• Texte source:
Entretien avec Yarba Ould Nava, président du Manifeste des Haratines pour les droits politiques, économiques et sociaux

Entretien avec Yarba Ould Nava, président du Manifeste des Haratines pour les droits politiques, économiques et sociaux  Des concertations politiques pourraient avoir lieu sous peu entre la majorité et l’opposition. Pourquoi y aller maintenant, selon votre Mouvement ?

Yarba Ould Nava : Merci pour l’occasion et l’attention que votre journal accorde au Manifeste pour les droits politiques, économiques et sociaux et à ma modeste personne. Pour en venir à votre question, je tiens d’abord à rappeler à tous ceux qui l’ignorent que le Manifeste est un vaste mouvement qui intègre les partis politiques de toute obédience, de l’opposition et de la majorité, syndicats, Société civile et personnalités indépendantes…

C’est un cadre de concertations et d’échanges d’idées autour de la question haratine. Tous ces courants ont adhéré et approuvé le contenu du Manifeste publié lors de sa fondation et lu au cours de sa première marche.

Le consensus autour de cette déclaration, la volonté et la solidarité exprimées au cours de notre première manifestation forment l’une de ses plus fondamentales forces. Je vous renvoie pour être complet sur la question, à lire la déclaration que nous avons publiée le 10 Septembre dernier où nous évaluions les deux années de Ghazwani à la tête du pays. Elle actualise et renforce nos convictions, préconisant des solutions aux problèmes auxquels la composante haratine est confrontée.

• Données fournies:
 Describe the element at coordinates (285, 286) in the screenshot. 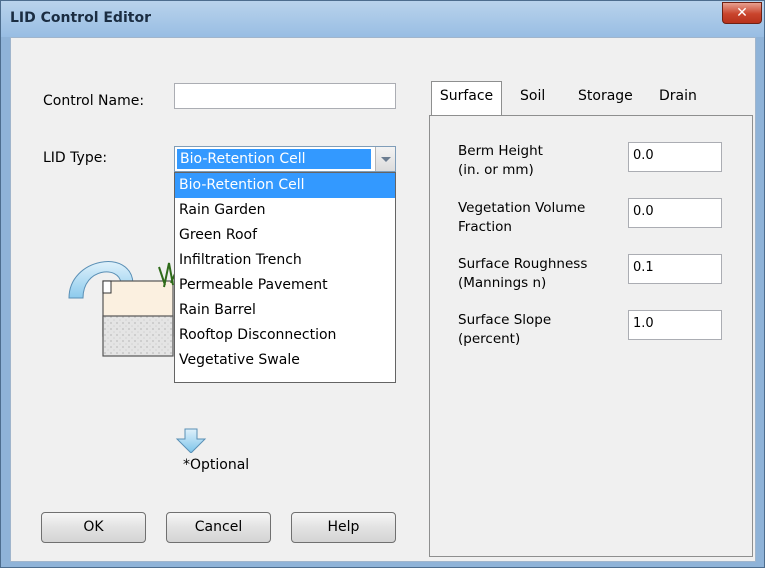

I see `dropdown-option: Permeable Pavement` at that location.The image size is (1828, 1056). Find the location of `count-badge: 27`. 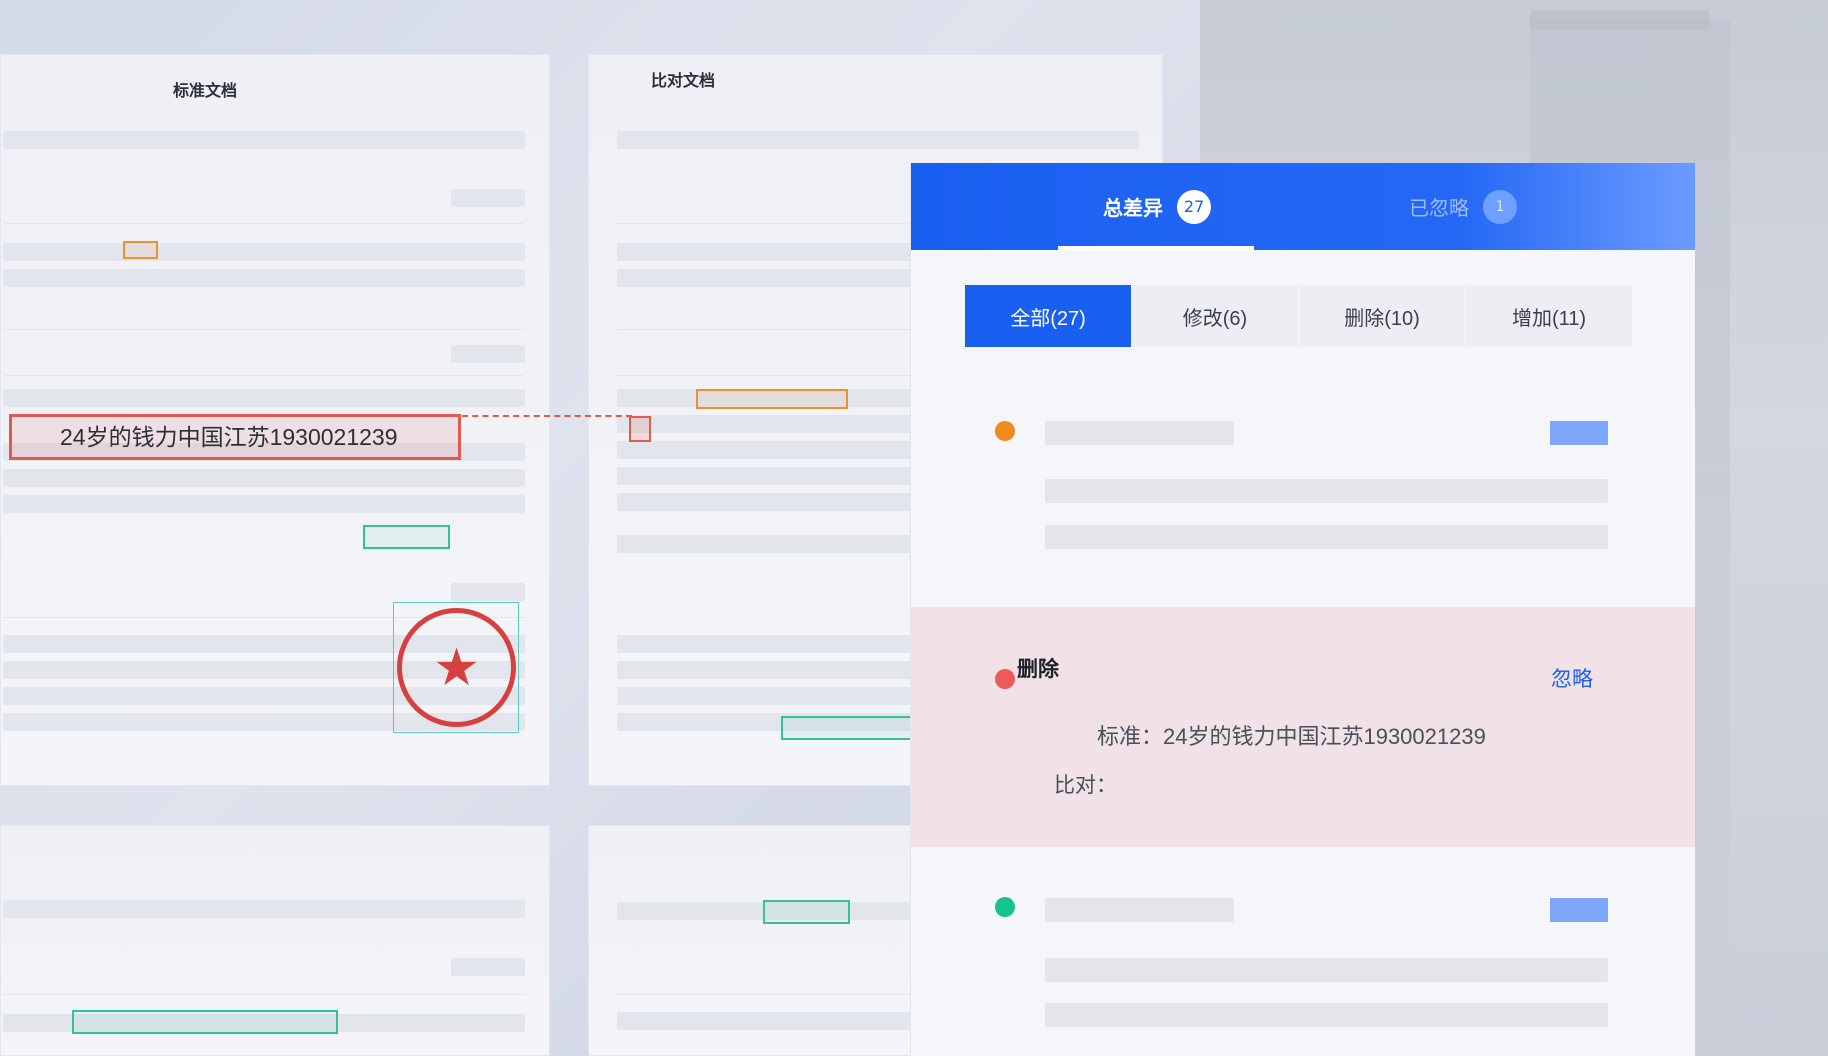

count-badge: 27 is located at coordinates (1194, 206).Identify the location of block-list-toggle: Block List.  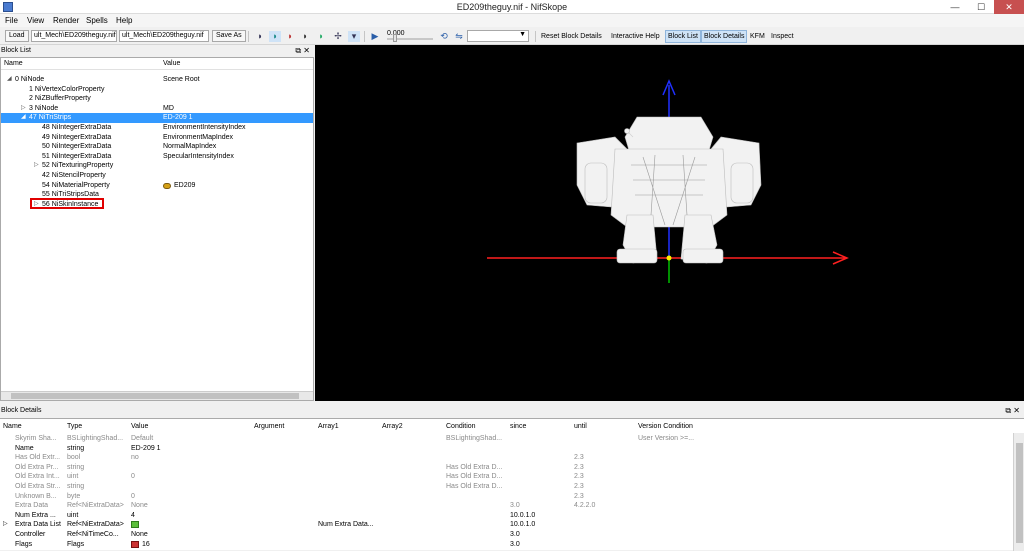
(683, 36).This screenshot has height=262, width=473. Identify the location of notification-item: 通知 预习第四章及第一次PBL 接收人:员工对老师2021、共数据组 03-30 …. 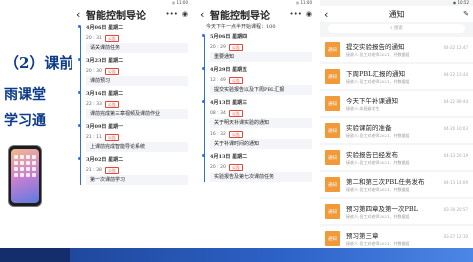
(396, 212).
...
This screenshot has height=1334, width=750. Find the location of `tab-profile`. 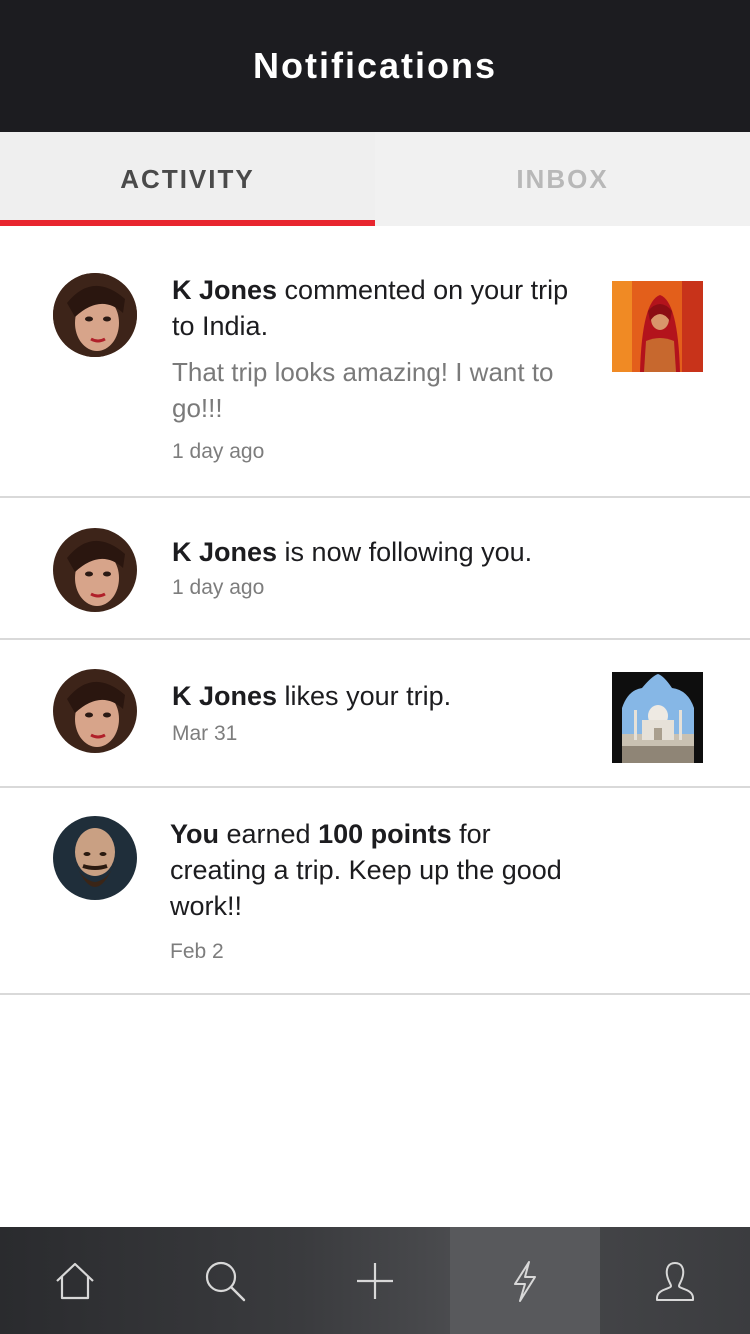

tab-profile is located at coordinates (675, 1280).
--
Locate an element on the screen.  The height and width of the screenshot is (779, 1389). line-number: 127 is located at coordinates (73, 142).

• Consigne: Rédigez la suite de l'entretien sur le Manifeste des Haratines, en reprenant après sa dernière phrase. Les enregistrements n'entrent pas en jeu ici.

• Réponse:
Ce qui importe pour le Manifeste, c’est que les acteurs politiques du pays acceptent de débattre avec sérieux des préoccupations du pays ; notamment l’unité nationale, la marginalisation dont sont victimes une partie de la population mauritanienne, la flambée continue des prix, la gabegie, le clientélisme…

– Il y eut des dialogues politiques sous le règne d’Ould Abdel Aziz. Que pourraient apporter les concertations en gestation ?

– Nous ne pouvons pas présager du futur mais si l’on juge les faits, les dialogues d’Ould Abdel Aziz n’ont pas apporté grand-chose au pays. Leurs recommandations sont rangées dans les tiroirs. Aujourd’hui, dialogue ou concertations – les vocables importent peu –l’important, c’est le contenu consensuel qu’on y accepte.

Pour sa part, le Manifeste souhaite que les assises à venir soient l’occasion de débattre des questions qui fassent avancer le pays, bouger les lignes, et non des conciliabules de bon aloi. Le pays traverse une crise politique, économique et sociale, il faut oser en parler pour trouver des solutions idoines.

– Le Manifeste ira-t-il au ces concertations-dialogue ? Quels thèmes voudrait-il voir figurer à l’ordre du jour de ces assises ?

– À l’heure où je vous parle, je ne saurais vous dire. Mais ce dont je suis sûr, c’est qu’une fois invité, le Manifeste viendra avec les propositions concrètes déjà consignées dans notre déclaration du 10 Septembre :dix-sept propositions pour la refondation de la Mauritanie sur des bases démocratiques, justice, égalité, équité et transparence dans la gestion et la répartition des ressources du pays entre ses citoyens…

– Au cours d’une conférence de presse, il y a quelques semaines, huit partis de l’opposition, ont décrit une Mauritanie malade de son unité nationale. Une Mauritanie où des composantes noires (Haratines et Négro-mauritaniens) sont marginalisées à tous les niveaux. Comment notre pays en est-il arrivé là ? Comment se manifeste cette marginalisation au quotidien ? Comment faire pour sortir de cette situation ?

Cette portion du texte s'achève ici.